Fischer S J, Podratz J L, Windebank A J
Molecular Neuroscience Program, Mayo Graduate and Medical Schools, Rochester, MN 55905, USA.
Neurosci Lett. 2001 Jul 27;308(1):1-4. doi: 10.1016/s0304-3940(01)01956-5.

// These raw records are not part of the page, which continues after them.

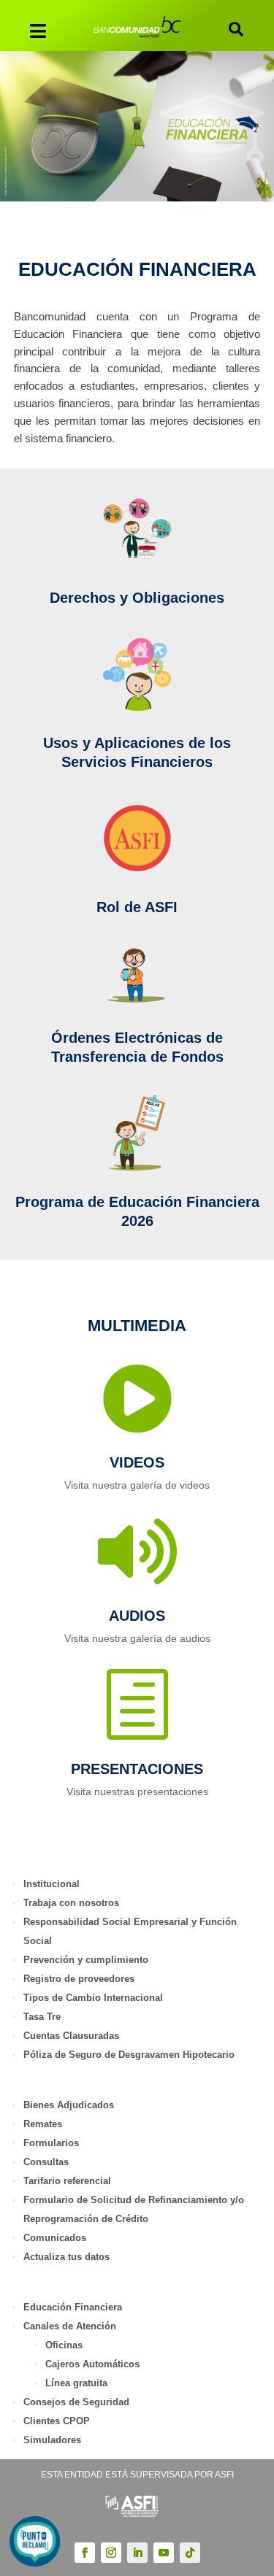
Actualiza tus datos (66, 2256)
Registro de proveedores (78, 1978)
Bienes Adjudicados (68, 2104)
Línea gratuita (76, 2383)
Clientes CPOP (56, 2420)
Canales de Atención (69, 2326)
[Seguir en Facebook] (85, 2552)
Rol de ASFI (137, 907)
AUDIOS (137, 1616)
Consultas (46, 2161)
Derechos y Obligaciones (137, 598)
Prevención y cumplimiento (85, 1959)
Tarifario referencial (67, 2180)
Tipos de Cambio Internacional (93, 1997)
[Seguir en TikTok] (190, 2552)
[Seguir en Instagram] (111, 2552)
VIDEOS (137, 1462)
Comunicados (54, 2237)
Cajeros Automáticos (92, 2364)
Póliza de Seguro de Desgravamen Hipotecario (129, 2054)
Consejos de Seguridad (76, 2401)
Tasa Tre (42, 2016)
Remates (42, 2123)
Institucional (51, 1883)
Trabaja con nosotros (71, 1902)
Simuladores (52, 2439)
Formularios (51, 2142)
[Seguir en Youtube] (163, 2552)
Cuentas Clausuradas (71, 2035)
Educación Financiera (72, 2307)
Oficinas (64, 2345)
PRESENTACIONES (137, 1769)
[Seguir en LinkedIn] (137, 2552)
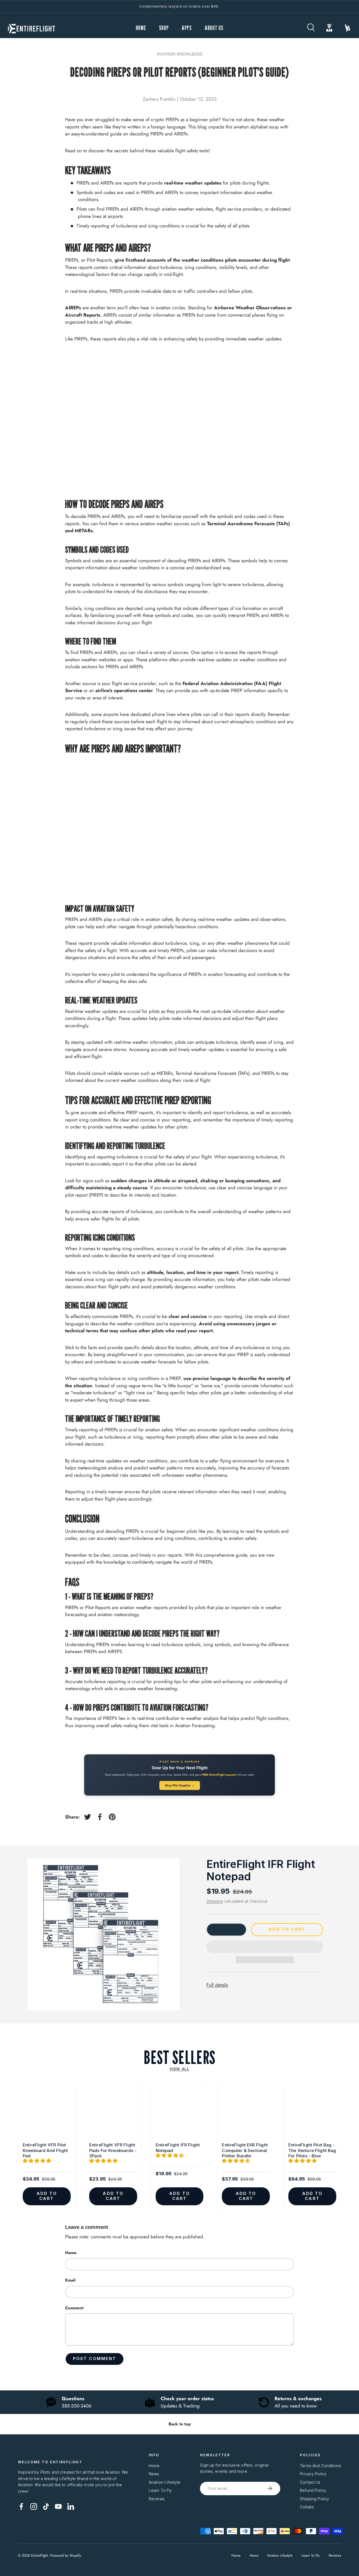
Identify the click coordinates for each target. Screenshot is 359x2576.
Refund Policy (313, 2490)
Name (71, 2253)
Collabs (307, 2506)
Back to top (180, 2424)
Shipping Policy (314, 2498)
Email (70, 2280)
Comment (74, 2308)
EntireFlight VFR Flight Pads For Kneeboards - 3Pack (113, 2150)
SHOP (164, 27)
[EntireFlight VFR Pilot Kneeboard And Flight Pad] (47, 2114)
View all (179, 2068)
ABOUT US (214, 27)
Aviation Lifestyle (165, 2482)
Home (154, 2465)
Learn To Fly (160, 2490)
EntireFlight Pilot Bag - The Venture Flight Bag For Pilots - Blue (312, 2150)
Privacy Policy (313, 2473)
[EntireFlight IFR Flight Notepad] (180, 2114)
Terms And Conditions (320, 2465)
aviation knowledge (179, 54)
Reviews (157, 2498)
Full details (217, 1984)
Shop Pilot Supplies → (179, 1785)
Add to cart (286, 1929)
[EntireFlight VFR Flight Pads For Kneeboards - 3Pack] (113, 2114)
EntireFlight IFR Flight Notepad (260, 1870)
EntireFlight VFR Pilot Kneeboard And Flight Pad (45, 2150)
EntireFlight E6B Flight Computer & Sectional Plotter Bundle (245, 2150)
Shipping (214, 1901)
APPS (187, 27)
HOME (141, 27)
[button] (264, 1947)
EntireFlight (39, 2555)
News (154, 2473)
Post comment (94, 2358)
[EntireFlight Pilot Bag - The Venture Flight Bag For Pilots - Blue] (312, 2114)
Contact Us (310, 2482)
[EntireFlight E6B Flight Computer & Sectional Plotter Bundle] (246, 2114)
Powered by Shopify (65, 2555)
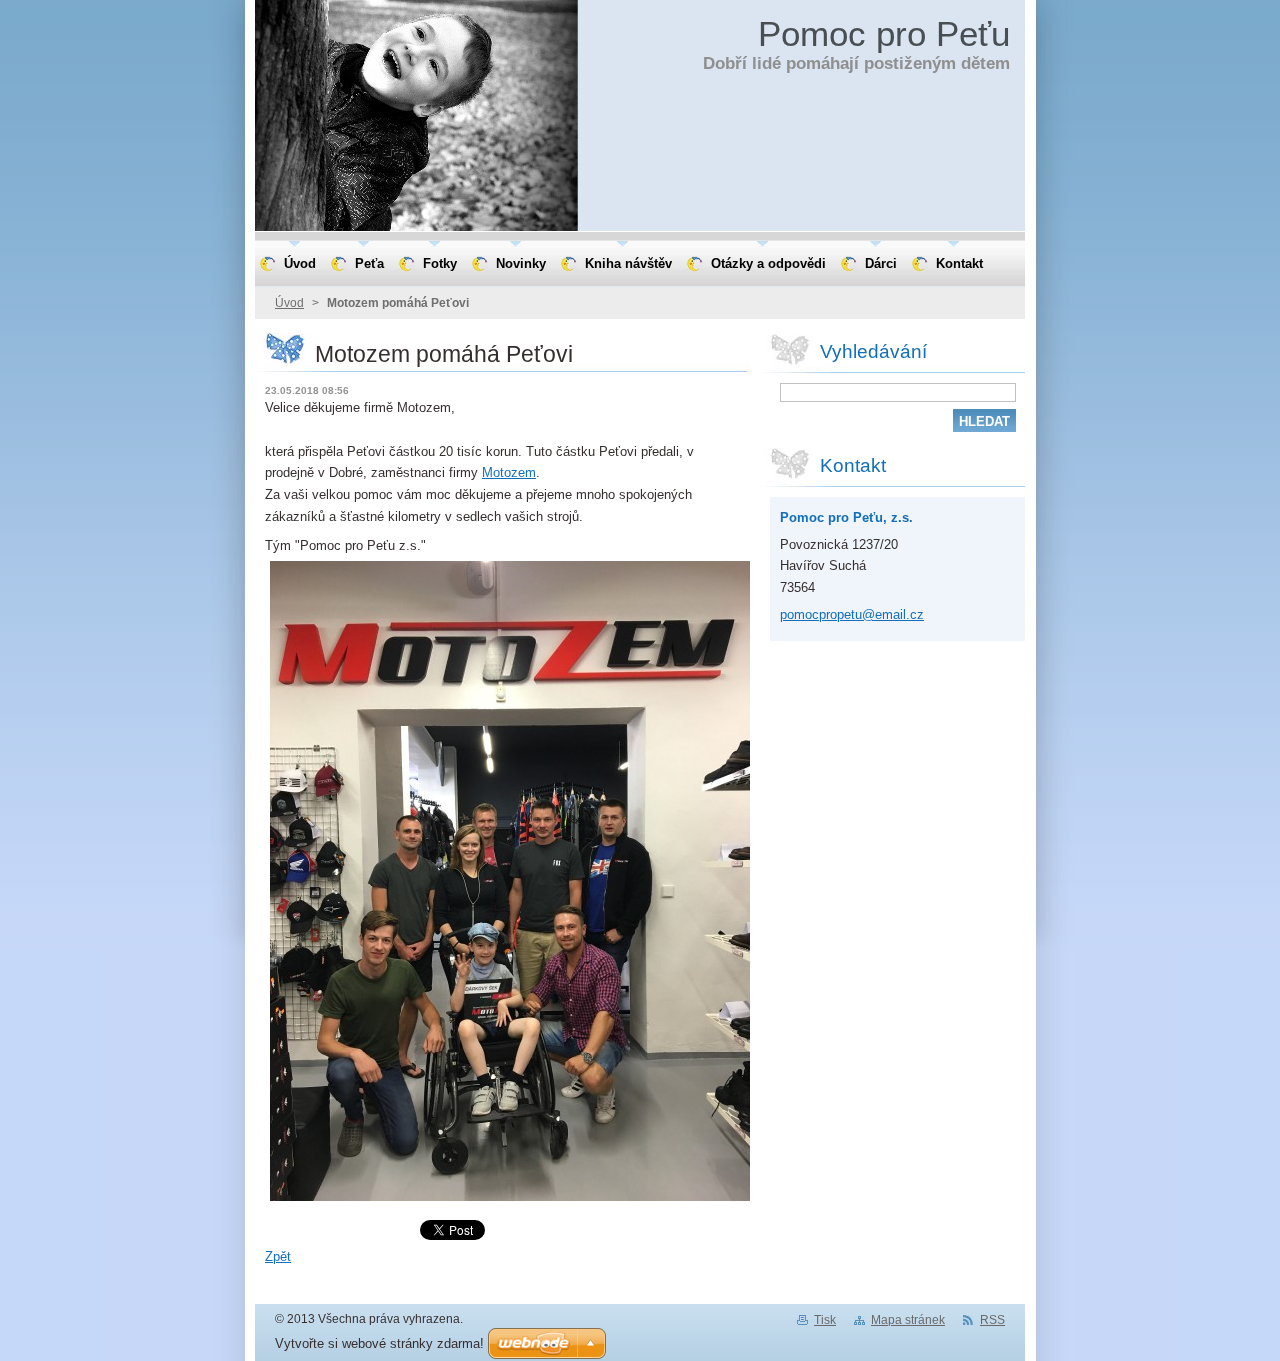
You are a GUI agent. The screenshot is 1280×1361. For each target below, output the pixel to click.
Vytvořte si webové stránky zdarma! (379, 1343)
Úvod (289, 303)
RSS (992, 1320)
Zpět (278, 1256)
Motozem (509, 472)
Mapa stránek (908, 1320)
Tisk (825, 1320)
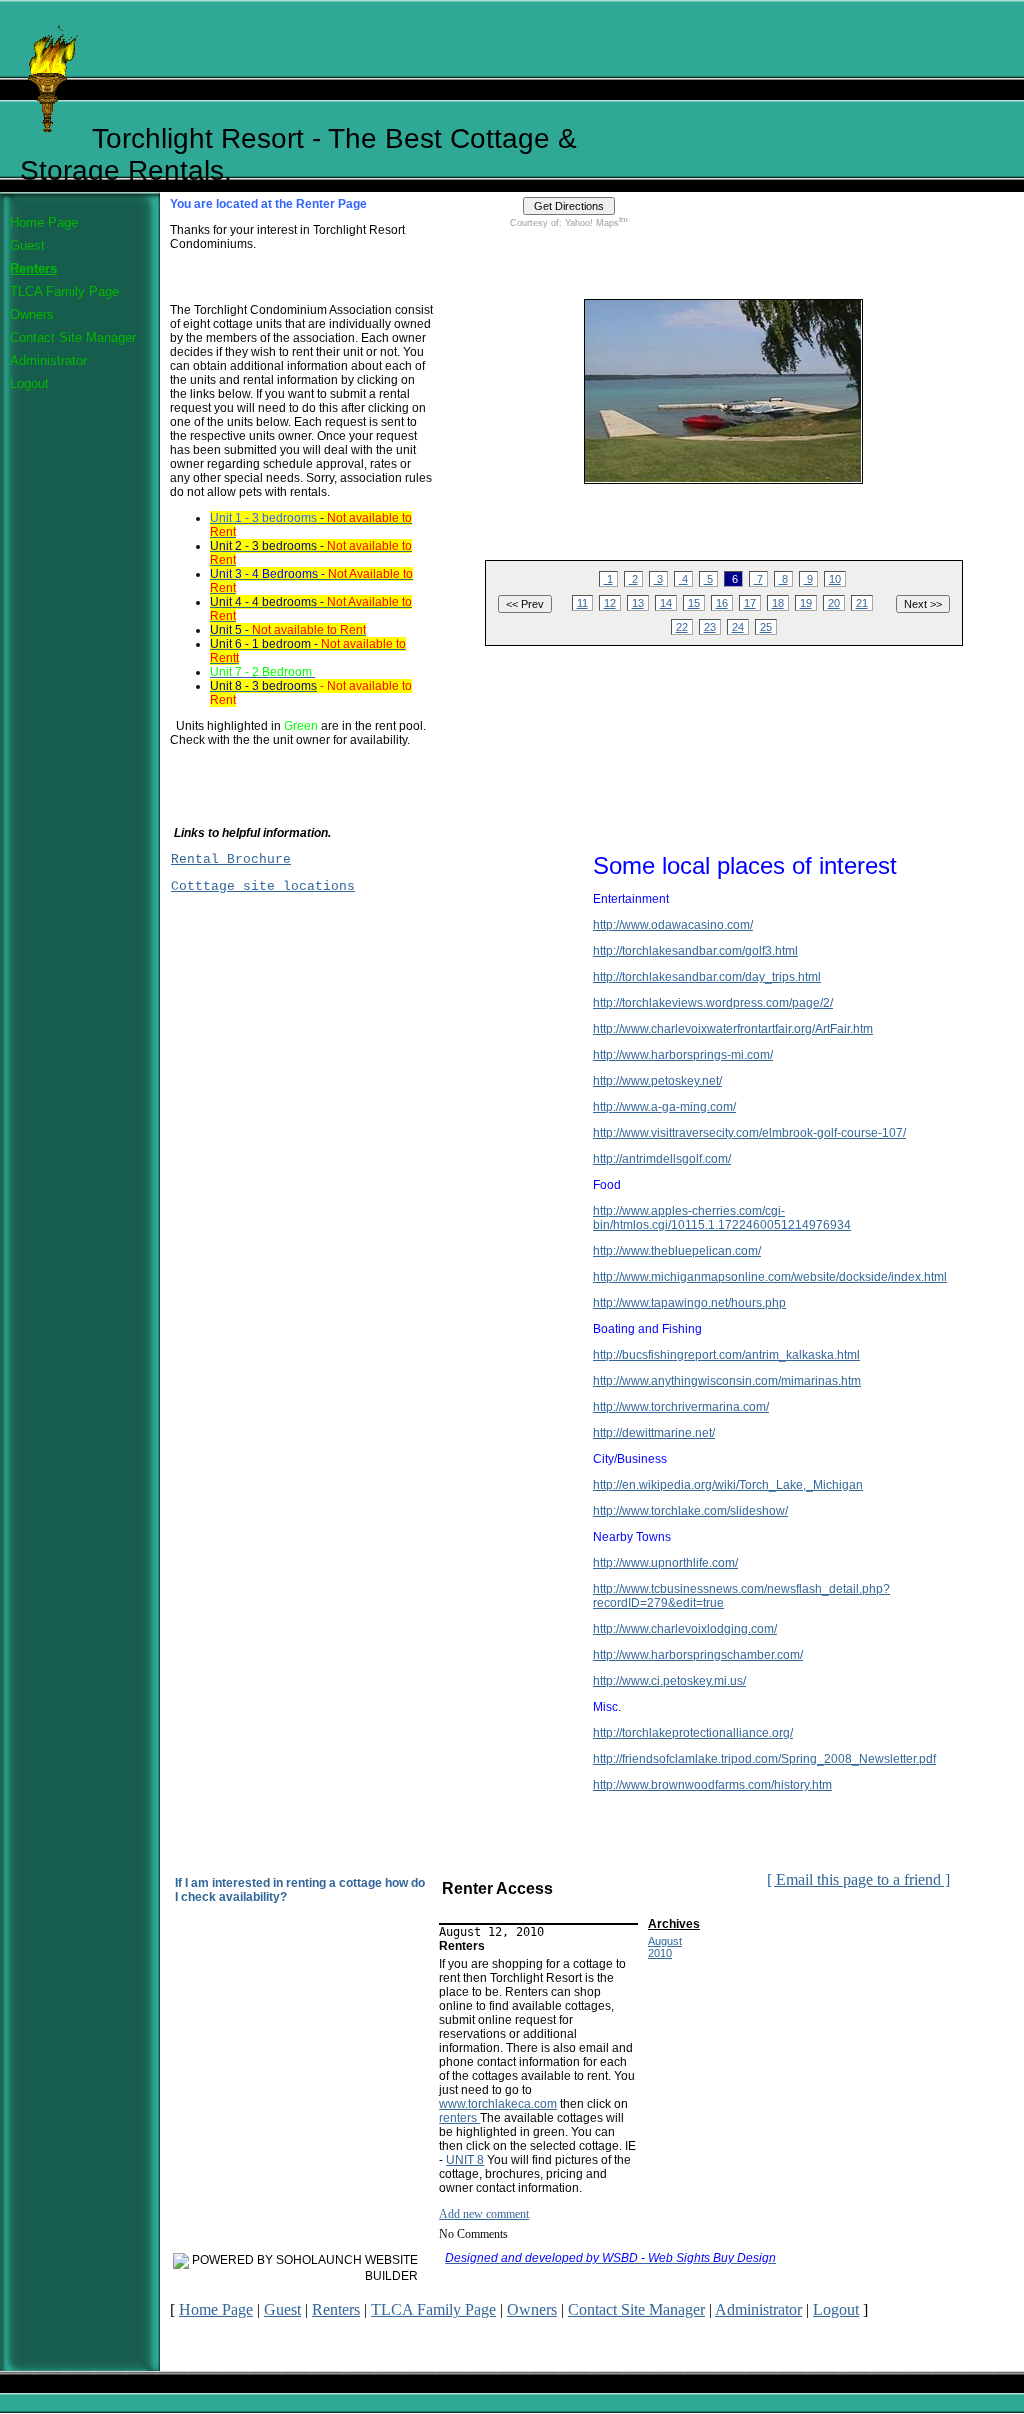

Nerve growth factor (NGF) rescues dorsal root ganglion neurons and PC12 cells from cisplatin-induced cell death. Two model systems were used to demonstrate that rescue is mediated through the high affinity NGF receptor. In dorsal root ganglion (DRG) neurons isolated from p75(-/-) and control mice, 20 ng/ml NGF completely prevented cisplatin-induced death. In PC12 cells, we overexpressed receptor chimeras between the tumor necrosis factor and NGF receptors. We demonstrated that activation of the intracellular domain of Trk A is responsible for the NGF rescue effect.
神经生长因子(NGF)可挽救背根神经节神经元和PC12细胞免受顺铂诱导的细胞死亡。使用了两个模型系统来证明这种挽救作用是通过高亲和力NGF受体介导的。在从p75基因敲除小鼠和对照小鼠分离出的背根神经节(DRG)神经元中,20 ng/ml的NGF完全阻止了顺铂诱导的死亡。在PC12细胞中,我们过表达了肿瘤坏死因子受体和NGF受体之间的受体嵌合体。我们证明,Trk A细胞内结构域的激活是NGF挽救作用的原因。